Although more Black women are embracing their natural hair, there’s still a stigma about whether or not it is considered presentable or professional. In 2012, after responding to a racist comment about her wearing her natural hair on television, Rhonda Lee was fired from her job as a TV anchor. In 2013, a girl in Florida was told that she would have to cut her afro or be suspended from school. Last year, U.S. Army regulations that seemed to discriminate against natural Black hair types for female troops also earned a scathing Daily Show segment by Jessica Williams, before they were revised.
Most recently, the French magazine Public referred to Solange Knowles’s afro as “coiffée comme un dessous de bras” which translates into English as “hair done like armpit hair.” The article went viral on Twitter, and user @huegolden started the hashtag #TwitpicYourCheveuxCrepus encouraging people to post pictures of their natural hairstyles.
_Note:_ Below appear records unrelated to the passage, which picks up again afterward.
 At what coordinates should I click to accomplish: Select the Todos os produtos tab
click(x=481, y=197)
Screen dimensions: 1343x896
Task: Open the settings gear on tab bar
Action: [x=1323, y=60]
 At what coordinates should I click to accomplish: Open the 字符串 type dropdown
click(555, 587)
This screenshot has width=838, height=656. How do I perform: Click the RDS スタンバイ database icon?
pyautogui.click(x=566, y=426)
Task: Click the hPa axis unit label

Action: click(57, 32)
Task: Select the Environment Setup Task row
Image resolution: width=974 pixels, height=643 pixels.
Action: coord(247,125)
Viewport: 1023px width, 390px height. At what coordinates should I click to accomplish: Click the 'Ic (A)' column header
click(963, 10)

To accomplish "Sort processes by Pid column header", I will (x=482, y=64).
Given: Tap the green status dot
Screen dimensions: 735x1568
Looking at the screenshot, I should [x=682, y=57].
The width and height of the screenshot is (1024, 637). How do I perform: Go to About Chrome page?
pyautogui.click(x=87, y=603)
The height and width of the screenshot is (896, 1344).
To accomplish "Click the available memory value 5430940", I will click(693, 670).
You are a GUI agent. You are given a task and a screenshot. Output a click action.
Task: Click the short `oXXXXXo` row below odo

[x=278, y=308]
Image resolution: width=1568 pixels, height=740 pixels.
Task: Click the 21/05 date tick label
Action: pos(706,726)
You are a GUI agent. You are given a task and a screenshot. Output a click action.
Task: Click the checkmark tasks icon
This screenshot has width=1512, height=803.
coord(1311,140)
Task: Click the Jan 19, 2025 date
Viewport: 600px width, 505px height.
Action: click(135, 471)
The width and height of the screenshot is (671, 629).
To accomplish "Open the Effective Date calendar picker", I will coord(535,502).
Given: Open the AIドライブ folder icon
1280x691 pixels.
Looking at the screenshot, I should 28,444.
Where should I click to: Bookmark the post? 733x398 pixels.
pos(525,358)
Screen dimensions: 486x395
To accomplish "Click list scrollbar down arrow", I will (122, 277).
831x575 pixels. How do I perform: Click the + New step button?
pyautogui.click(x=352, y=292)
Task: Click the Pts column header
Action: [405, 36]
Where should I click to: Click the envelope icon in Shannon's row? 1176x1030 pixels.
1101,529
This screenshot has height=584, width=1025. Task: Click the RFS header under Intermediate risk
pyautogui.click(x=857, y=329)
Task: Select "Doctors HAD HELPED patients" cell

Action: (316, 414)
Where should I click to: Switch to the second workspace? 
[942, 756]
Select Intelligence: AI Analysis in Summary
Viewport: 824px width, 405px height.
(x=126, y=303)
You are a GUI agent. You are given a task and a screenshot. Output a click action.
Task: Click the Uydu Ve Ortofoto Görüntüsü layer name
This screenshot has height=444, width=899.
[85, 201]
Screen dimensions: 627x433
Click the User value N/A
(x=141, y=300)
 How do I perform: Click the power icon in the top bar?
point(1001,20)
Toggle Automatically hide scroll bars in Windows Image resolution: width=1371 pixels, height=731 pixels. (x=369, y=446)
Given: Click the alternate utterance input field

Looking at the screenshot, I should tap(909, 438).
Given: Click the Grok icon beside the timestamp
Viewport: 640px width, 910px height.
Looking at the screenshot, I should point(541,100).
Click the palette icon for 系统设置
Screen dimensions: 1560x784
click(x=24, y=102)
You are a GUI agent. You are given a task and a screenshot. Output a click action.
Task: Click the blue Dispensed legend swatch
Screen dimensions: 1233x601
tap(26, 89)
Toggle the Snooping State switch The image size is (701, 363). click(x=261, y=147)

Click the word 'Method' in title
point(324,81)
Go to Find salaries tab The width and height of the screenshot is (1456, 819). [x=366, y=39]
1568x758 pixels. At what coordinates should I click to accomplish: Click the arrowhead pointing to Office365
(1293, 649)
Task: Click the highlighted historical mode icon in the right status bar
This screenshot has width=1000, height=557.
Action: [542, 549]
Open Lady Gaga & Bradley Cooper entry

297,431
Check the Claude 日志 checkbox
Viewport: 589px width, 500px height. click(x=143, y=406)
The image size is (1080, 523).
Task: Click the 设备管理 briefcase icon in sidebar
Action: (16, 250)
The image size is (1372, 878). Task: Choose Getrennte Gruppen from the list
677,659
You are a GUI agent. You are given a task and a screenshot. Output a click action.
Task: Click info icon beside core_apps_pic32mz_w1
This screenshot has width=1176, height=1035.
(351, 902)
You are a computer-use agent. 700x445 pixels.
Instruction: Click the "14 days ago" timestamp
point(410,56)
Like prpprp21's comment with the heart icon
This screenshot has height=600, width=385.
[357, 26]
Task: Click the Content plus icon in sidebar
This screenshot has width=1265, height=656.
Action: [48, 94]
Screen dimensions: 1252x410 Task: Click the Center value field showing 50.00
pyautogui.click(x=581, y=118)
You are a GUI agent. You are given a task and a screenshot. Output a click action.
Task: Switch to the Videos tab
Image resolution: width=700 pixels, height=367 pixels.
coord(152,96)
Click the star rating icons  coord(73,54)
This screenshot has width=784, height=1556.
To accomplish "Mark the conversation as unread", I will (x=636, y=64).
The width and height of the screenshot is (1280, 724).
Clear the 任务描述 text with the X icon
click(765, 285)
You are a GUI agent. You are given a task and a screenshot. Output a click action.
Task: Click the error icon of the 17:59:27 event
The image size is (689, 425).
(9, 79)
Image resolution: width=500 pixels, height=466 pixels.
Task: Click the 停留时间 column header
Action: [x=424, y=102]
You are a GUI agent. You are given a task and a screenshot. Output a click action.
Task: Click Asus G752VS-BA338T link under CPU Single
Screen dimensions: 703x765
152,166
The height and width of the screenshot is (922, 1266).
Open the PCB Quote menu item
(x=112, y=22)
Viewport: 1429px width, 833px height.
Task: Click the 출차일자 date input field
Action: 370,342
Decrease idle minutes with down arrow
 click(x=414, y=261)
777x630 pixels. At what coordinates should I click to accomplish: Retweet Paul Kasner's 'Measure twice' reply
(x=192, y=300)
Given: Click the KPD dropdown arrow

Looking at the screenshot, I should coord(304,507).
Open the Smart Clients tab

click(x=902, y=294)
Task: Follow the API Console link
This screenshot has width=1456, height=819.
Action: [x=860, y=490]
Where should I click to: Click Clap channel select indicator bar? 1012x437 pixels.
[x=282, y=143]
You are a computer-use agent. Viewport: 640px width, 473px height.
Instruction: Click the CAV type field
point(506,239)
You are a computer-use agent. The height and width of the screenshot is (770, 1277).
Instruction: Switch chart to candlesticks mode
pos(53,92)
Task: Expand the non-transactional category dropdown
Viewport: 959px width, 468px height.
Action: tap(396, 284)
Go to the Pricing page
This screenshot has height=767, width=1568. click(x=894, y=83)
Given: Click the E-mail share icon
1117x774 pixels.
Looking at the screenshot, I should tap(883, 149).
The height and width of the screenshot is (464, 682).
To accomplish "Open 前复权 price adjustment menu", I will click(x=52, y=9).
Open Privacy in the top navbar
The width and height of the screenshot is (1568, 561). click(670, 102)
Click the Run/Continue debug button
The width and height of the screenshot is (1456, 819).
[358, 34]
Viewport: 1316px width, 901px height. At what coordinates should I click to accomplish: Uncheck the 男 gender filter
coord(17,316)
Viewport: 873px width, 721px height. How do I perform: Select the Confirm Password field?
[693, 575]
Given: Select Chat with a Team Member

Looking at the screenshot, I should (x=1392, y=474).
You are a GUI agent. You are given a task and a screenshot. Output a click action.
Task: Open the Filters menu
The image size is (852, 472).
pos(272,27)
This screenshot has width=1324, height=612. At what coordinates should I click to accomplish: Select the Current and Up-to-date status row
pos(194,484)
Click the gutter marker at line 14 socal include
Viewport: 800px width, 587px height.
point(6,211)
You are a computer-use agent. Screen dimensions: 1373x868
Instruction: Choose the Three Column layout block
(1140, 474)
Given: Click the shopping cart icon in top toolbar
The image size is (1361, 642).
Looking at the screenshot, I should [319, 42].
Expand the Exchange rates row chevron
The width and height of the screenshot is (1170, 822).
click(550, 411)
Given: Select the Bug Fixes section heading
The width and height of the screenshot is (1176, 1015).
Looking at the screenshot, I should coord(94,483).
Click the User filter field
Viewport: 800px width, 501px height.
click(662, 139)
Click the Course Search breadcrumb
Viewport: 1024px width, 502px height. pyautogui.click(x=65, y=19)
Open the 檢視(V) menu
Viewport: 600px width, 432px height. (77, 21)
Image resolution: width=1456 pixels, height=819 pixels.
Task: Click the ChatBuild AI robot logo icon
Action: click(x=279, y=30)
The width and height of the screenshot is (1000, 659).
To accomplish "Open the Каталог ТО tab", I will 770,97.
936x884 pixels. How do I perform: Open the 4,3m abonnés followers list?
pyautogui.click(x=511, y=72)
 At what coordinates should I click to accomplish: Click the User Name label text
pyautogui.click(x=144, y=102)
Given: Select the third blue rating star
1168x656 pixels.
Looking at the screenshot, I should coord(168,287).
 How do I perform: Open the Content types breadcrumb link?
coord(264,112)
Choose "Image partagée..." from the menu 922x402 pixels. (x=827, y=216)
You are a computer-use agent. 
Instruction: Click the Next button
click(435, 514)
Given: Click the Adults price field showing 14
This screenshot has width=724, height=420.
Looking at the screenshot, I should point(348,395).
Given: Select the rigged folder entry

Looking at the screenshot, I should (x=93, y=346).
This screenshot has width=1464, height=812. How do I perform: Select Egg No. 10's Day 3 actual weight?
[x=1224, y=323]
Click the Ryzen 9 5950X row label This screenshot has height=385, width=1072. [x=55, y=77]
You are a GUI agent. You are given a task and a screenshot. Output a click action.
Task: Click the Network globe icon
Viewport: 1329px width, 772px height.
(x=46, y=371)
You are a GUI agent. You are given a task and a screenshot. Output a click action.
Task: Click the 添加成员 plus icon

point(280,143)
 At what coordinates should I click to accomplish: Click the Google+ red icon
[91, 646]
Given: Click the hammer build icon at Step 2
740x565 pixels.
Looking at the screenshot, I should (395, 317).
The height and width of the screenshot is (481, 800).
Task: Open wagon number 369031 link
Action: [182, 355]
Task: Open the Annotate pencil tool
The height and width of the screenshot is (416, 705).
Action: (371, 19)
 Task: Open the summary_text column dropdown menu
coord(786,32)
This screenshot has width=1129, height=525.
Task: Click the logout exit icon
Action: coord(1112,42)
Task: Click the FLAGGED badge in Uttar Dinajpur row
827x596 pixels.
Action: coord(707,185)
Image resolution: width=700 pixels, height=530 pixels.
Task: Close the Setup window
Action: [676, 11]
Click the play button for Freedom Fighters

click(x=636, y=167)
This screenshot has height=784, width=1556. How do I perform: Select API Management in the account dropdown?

Both English- and French-speaking Twitter users shared pictures of their hair, sending the message to the public that Black hair types are just as beautiful as any other hair type.
But it isn’t just Black hair styles that is the problem; the actual problem seems to be the bodies that the hairstyles are attached to. Earlier this year two starlets wore temporary “faux ‘loc” styles and got two very different responses to them. Kylie Jenner, one of the younger sisters of the Kardashian clan, revealed her temporary ‘locs on her Instagram page and was immediately lauded as a trendsetter for her “edgy” new look. A few weeks later at the Academy Awards, Zendaya, a young Black actress, was mocked for her decision to wear faux ‘locs to the show.
The idea that Black hair is unprofessional, unpresentable, or even dirty stems from racist stereotypes and a complete lack of understanding about Black hair. While you can go almost anywhere and find a salon that works with straight hair, salons that work with Black hair textures are almost impossible to find outside of Black neighborhoods, and salons that work with natural hair and not just straightened Black hair are even more niche. It’s that level of isolation that leaves most White people clueless about and prejudiced against the many different kinks and coils that make up Black hair.
It seems, though, that the tide is turning in favor of natural hair, as more and more women elect to wear their curls out, and more and more companies are coming out with products for non-chemically straightened Black hair.